### What is being asked
Extract every line of the material below and reproduce it faithfully.

### Dataset extract
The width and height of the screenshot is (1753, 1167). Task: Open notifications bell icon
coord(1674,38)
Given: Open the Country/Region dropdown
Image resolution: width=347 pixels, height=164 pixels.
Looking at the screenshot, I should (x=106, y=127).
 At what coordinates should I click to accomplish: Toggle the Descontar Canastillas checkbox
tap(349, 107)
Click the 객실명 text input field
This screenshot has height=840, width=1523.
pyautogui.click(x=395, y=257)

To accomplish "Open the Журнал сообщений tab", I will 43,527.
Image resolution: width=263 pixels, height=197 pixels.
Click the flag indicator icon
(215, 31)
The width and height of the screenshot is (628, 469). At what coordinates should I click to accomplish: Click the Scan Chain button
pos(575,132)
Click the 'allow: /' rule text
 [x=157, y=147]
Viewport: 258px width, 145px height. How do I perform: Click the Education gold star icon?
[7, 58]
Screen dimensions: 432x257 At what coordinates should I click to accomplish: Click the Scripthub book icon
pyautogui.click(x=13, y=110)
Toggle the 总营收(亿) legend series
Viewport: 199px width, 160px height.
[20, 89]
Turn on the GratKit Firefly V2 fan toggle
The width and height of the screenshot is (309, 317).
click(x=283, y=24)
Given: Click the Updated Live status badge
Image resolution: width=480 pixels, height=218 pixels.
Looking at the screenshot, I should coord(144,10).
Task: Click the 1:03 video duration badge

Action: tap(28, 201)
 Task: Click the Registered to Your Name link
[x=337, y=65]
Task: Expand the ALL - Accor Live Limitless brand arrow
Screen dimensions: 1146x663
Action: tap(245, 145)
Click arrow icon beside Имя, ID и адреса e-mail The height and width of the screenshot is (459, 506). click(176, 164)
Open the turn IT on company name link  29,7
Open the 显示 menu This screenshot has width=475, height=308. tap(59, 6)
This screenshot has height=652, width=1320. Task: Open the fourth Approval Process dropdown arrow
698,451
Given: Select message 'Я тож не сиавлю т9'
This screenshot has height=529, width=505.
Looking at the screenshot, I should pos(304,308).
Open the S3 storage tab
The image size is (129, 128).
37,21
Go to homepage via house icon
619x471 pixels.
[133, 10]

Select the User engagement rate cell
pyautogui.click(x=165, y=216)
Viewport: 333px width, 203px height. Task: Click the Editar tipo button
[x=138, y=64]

### Written response
The width and height of the screenshot is (1753, 1167). Task: Open notifications bell icon
coord(1674,38)
Given: Open the Country/Region dropdown
Image resolution: width=347 pixels, height=164 pixels.
Looking at the screenshot, I should (x=106, y=127).
 At what coordinates should I click to accomplish: Toggle the Descontar Canastillas checkbox
tap(349, 107)
Click the 객실명 text input field
This screenshot has height=840, width=1523.
pyautogui.click(x=395, y=257)

To accomplish "Open the Журнал сообщений tab", I will 43,527.
Image resolution: width=263 pixels, height=197 pixels.
Click the flag indicator icon
(215, 31)
The width and height of the screenshot is (628, 469). At what coordinates should I click to accomplish: Click the Scan Chain button
pos(575,132)
Click the 'allow: /' rule text
 [x=157, y=147]
Viewport: 258px width, 145px height. How do I perform: Click the Education gold star icon?
[7, 58]
Screen dimensions: 432x257 At what coordinates should I click to accomplish: Click the Scripthub book icon
pyautogui.click(x=13, y=110)
Toggle the 总营收(亿) legend series
Viewport: 199px width, 160px height.
[20, 89]
Turn on the GratKit Firefly V2 fan toggle
The width and height of the screenshot is (309, 317).
click(x=283, y=24)
Given: Click the Updated Live status badge
Image resolution: width=480 pixels, height=218 pixels.
Looking at the screenshot, I should coord(144,10).
Task: Click the 1:03 video duration badge

Action: tap(28, 201)
 Task: Click the Registered to Your Name link
[x=337, y=65]
Task: Expand the ALL - Accor Live Limitless brand arrow
Screen dimensions: 1146x663
Action: tap(245, 145)
Click arrow icon beside Имя, ID и адреса e-mail The height and width of the screenshot is (459, 506). click(176, 164)
Open the turn IT on company name link  29,7
Open the 显示 menu This screenshot has width=475, height=308. tap(59, 6)
This screenshot has height=652, width=1320. Task: Open the fourth Approval Process dropdown arrow
698,451
Given: Select message 'Я тож не сиавлю т9'
This screenshot has height=529, width=505.
Looking at the screenshot, I should pos(304,308).
Open the S3 storage tab
The image size is (129, 128).
37,21
Go to homepage via house icon
619x471 pixels.
[133, 10]

Select the User engagement rate cell
pyautogui.click(x=165, y=216)
Viewport: 333px width, 203px height. Task: Click the Editar tipo button
[x=138, y=64]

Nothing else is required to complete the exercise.